_Required work_: Every line from the one with "This screenshot has height=479, width=699." to the one with "Sort table by Bounce Rate column", including those two, is to be copied exactly; all other lines of the entries below are left out.

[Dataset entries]
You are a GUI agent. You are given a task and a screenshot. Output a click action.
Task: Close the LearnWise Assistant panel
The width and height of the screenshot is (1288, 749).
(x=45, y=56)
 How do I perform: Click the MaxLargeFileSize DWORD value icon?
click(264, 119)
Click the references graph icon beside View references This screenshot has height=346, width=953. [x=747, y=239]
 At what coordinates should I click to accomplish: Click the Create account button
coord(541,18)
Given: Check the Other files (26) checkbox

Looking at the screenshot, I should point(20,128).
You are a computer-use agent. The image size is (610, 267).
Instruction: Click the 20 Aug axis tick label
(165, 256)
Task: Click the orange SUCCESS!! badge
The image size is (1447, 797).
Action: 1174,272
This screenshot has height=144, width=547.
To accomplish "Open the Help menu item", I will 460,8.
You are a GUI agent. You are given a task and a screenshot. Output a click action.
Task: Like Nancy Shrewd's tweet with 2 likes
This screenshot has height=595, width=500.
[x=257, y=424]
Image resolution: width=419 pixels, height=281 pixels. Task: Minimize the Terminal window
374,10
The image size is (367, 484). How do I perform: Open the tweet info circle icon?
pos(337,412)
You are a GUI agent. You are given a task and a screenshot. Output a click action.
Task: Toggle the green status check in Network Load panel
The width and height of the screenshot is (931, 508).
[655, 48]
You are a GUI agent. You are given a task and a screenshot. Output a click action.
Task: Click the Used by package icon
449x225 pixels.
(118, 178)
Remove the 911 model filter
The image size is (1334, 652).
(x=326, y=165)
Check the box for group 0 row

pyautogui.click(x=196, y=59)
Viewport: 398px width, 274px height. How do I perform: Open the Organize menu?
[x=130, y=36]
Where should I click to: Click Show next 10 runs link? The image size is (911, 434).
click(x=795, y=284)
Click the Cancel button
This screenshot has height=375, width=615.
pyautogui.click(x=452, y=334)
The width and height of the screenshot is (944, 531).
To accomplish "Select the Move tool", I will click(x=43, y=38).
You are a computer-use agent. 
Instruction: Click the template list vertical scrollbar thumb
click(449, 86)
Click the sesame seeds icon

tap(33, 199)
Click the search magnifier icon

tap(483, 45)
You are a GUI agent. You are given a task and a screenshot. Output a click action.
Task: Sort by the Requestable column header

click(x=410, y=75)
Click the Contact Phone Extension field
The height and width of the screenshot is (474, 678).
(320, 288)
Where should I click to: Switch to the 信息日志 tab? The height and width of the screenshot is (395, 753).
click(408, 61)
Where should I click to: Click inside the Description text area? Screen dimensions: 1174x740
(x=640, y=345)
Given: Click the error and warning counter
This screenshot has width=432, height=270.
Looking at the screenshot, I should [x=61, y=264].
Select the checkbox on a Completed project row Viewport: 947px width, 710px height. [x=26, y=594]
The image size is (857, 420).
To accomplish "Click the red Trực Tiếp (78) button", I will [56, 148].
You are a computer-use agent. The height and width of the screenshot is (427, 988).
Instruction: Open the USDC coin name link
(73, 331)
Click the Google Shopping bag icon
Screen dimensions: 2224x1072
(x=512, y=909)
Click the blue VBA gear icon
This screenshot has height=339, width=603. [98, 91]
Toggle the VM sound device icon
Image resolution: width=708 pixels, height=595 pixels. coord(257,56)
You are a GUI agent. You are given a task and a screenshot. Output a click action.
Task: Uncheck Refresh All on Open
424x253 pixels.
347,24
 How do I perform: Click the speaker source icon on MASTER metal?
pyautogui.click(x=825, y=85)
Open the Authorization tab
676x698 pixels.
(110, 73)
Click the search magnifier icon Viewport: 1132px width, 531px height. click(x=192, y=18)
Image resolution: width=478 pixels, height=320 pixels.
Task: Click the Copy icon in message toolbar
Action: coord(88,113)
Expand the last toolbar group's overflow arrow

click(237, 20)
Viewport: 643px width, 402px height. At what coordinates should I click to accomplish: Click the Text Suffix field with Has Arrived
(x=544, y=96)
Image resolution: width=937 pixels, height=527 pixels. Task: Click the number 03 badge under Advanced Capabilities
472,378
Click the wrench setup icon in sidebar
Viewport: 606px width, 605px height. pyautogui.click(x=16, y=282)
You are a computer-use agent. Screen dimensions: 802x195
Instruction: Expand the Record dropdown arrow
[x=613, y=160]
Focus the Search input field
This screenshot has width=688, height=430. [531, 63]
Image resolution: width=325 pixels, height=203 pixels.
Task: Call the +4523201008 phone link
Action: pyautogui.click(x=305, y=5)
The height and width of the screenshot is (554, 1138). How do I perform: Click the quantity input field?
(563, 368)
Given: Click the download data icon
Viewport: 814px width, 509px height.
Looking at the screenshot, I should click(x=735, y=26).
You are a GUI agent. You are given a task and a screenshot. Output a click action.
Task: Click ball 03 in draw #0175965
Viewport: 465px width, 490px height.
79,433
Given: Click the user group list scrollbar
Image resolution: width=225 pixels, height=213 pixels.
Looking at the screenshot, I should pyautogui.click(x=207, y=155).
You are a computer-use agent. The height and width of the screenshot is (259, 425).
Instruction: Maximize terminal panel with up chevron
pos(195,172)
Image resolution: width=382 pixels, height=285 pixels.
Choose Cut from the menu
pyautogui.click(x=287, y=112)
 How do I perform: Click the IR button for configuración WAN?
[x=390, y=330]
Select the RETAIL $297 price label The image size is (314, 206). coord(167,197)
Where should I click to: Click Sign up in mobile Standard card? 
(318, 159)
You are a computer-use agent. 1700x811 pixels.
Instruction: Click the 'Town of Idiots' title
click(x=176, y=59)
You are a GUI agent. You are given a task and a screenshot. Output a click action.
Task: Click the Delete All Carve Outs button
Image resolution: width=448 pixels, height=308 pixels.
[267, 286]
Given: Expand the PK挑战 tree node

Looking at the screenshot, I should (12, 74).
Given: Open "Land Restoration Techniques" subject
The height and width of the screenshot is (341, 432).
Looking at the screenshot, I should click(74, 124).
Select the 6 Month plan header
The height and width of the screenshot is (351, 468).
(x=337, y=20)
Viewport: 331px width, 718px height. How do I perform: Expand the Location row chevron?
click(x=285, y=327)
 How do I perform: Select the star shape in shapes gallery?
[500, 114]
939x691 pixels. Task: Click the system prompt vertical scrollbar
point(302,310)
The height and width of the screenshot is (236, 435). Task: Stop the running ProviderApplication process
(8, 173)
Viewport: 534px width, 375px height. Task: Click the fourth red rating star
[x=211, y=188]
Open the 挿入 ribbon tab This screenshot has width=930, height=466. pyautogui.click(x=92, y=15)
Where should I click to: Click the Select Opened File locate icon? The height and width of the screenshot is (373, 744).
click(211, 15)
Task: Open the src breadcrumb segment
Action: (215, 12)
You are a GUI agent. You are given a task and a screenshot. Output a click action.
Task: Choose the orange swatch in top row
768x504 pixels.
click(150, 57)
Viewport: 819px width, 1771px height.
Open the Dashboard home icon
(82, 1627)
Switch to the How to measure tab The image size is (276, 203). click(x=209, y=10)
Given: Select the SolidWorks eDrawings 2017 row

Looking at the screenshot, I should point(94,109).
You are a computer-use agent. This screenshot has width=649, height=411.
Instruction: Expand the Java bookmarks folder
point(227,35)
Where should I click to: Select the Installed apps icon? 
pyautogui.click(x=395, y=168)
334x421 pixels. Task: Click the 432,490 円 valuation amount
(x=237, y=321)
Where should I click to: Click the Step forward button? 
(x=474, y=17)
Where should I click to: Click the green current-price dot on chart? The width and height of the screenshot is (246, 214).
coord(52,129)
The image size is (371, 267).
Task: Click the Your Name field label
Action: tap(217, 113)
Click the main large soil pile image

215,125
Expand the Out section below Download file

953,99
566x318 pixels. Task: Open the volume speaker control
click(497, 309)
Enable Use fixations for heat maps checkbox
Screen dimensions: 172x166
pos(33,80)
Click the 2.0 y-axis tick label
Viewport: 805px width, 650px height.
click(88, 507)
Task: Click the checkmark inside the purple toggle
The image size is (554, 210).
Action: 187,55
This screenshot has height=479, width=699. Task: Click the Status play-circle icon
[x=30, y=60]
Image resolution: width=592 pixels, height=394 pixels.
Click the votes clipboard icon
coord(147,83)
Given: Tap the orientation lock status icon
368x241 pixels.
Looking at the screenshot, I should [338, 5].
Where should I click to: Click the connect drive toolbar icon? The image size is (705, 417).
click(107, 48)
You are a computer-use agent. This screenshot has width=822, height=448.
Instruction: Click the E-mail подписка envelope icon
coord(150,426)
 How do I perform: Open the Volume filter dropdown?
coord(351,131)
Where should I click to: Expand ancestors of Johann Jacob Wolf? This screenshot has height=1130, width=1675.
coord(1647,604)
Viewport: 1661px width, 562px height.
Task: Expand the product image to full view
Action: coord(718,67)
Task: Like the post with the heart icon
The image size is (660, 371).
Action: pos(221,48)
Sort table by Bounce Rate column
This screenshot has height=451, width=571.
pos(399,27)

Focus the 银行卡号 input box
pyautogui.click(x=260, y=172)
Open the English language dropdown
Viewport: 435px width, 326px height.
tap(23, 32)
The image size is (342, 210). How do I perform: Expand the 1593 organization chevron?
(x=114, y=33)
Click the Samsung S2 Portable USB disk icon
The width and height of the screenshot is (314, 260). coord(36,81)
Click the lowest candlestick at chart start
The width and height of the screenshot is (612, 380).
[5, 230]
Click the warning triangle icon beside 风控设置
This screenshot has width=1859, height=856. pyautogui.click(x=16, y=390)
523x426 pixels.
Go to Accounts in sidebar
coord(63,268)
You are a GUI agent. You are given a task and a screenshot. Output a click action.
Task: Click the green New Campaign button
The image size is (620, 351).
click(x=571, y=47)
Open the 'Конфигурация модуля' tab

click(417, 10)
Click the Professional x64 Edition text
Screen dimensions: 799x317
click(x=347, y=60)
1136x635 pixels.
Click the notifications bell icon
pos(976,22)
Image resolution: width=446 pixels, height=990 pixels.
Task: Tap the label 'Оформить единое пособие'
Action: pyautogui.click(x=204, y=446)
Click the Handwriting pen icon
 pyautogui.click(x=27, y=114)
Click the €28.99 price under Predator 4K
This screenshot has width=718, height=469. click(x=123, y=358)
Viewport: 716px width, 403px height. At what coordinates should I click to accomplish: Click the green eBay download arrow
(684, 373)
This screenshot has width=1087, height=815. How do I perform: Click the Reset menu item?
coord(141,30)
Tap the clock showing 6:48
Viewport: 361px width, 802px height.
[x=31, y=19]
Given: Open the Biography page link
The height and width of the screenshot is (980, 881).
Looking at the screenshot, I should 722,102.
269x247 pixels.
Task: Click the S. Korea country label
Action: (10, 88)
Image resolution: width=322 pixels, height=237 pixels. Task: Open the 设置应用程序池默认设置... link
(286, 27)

_Output for this task_:
This screenshot has height=479, width=699. Task: Click the Status play-circle icon
[x=30, y=60]
Image resolution: width=592 pixels, height=394 pixels.
Click the votes clipboard icon
coord(147,83)
Given: Tap the orientation lock status icon
368x241 pixels.
Looking at the screenshot, I should [338, 5].
Where should I click to: Click the connect drive toolbar icon? The image size is (705, 417).
click(107, 48)
You are a computer-use agent. This screenshot has width=822, height=448.
Instruction: Click the E-mail подписка envelope icon
coord(150,426)
 How do I perform: Open the Volume filter dropdown?
coord(351,131)
Where should I click to: Expand ancestors of Johann Jacob Wolf? This screenshot has height=1130, width=1675.
coord(1647,604)
Viewport: 1661px width, 562px height.
Task: Expand the product image to full view
Action: coord(718,67)
Task: Like the post with the heart icon
The image size is (660, 371).
Action: pos(221,48)
Sort table by Bounce Rate column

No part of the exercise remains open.